- _Work required_
Return the data below exactly, but only from the line containing "This screenshot has width=1024, height=575." through the line containing "Click the footer text with DVTI-CAM", with both of those lines included.

*** Material to process Section Begins ***

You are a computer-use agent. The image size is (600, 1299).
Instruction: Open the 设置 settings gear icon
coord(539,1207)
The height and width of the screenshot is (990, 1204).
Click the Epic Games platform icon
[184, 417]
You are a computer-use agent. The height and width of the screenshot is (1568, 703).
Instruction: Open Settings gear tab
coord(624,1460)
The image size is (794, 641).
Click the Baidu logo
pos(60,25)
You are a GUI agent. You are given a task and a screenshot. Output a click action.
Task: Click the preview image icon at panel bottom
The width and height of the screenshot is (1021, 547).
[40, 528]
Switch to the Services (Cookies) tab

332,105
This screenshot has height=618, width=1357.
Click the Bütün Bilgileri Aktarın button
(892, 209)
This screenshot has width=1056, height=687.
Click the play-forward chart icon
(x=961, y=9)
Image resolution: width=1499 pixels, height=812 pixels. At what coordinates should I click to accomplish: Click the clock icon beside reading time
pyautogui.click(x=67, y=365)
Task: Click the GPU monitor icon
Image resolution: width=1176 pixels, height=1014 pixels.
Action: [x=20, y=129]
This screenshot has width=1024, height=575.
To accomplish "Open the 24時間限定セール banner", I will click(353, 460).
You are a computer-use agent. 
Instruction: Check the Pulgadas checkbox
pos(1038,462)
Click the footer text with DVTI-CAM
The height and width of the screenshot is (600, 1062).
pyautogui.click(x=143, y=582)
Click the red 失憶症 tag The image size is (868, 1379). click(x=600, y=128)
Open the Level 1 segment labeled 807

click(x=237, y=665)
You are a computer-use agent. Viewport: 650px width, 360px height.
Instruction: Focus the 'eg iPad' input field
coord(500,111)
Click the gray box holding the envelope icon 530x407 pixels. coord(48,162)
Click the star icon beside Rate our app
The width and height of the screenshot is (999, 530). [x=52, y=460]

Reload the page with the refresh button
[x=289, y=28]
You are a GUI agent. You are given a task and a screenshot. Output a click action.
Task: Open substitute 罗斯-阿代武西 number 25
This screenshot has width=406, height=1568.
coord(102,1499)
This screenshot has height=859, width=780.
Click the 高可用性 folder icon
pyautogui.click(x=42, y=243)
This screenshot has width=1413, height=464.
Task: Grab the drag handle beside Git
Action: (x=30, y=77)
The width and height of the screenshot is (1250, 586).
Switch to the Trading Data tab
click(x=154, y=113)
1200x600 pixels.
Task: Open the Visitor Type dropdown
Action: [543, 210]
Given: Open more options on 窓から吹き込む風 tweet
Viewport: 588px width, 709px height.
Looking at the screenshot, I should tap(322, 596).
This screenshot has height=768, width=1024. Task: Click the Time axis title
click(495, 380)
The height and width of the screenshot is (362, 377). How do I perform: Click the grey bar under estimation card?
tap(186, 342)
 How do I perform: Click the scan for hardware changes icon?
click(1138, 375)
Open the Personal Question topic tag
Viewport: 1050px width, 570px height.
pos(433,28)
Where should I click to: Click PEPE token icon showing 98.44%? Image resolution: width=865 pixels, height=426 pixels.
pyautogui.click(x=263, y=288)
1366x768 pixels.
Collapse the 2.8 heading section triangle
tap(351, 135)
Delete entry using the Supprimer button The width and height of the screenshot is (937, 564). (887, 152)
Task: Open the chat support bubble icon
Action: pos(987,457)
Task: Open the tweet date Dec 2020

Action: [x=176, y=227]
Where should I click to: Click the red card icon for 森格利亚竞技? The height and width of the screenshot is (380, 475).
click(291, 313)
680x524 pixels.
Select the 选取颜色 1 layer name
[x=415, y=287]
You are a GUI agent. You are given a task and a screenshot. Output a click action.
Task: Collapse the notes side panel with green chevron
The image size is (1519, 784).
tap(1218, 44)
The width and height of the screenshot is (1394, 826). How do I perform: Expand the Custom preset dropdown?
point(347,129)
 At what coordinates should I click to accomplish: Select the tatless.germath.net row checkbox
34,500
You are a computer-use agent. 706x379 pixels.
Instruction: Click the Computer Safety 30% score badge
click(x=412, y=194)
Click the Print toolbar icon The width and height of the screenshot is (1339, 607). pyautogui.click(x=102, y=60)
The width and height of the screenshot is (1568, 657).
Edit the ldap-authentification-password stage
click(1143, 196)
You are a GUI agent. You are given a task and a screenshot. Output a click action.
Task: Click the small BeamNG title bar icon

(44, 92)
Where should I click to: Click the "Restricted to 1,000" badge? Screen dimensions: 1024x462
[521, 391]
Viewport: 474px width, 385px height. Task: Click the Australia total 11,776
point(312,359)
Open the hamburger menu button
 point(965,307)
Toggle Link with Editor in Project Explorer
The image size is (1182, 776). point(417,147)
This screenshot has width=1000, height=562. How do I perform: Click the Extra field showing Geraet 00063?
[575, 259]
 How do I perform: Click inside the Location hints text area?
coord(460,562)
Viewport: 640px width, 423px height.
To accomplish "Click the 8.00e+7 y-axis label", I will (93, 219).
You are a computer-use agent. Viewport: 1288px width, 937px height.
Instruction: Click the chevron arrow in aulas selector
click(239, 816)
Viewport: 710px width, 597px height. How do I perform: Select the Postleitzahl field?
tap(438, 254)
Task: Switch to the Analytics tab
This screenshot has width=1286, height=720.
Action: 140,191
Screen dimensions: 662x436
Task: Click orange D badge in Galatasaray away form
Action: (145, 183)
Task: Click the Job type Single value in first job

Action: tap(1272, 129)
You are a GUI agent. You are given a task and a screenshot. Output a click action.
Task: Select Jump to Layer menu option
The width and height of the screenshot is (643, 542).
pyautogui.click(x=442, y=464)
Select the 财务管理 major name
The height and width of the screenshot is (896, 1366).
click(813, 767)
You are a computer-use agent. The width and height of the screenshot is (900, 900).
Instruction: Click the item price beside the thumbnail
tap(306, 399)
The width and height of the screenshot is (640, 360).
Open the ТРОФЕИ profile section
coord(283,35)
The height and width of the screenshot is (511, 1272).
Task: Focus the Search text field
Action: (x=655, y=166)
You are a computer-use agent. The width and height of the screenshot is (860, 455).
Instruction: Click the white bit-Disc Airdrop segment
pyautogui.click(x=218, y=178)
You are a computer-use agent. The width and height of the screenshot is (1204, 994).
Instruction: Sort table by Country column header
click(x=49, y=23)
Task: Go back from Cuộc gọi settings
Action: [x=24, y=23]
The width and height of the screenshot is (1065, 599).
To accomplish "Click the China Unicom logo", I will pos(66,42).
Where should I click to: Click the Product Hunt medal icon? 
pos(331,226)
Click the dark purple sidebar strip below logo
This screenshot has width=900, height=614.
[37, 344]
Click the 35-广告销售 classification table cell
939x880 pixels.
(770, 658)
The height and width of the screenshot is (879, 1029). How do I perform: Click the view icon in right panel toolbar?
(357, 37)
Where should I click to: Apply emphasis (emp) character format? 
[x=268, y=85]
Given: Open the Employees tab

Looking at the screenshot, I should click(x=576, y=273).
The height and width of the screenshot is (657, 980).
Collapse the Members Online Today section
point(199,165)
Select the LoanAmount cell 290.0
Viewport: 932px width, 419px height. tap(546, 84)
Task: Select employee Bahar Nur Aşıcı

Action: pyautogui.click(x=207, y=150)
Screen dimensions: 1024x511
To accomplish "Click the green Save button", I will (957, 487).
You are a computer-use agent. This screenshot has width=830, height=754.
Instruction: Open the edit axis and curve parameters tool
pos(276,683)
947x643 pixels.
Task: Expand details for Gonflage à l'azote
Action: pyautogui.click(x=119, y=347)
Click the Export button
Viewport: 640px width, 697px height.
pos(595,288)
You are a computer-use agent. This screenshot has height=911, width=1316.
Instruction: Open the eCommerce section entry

*** Material to process Section Ends ***

- _Answer below_
This screenshot has width=1024, height=575.
To accomplish "Open the 24時間限定セール banner", I will click(353, 460).
You are a computer-use agent. 
Instruction: Check the Pulgadas checkbox
pos(1038,462)
Click the footer text with DVTI-CAM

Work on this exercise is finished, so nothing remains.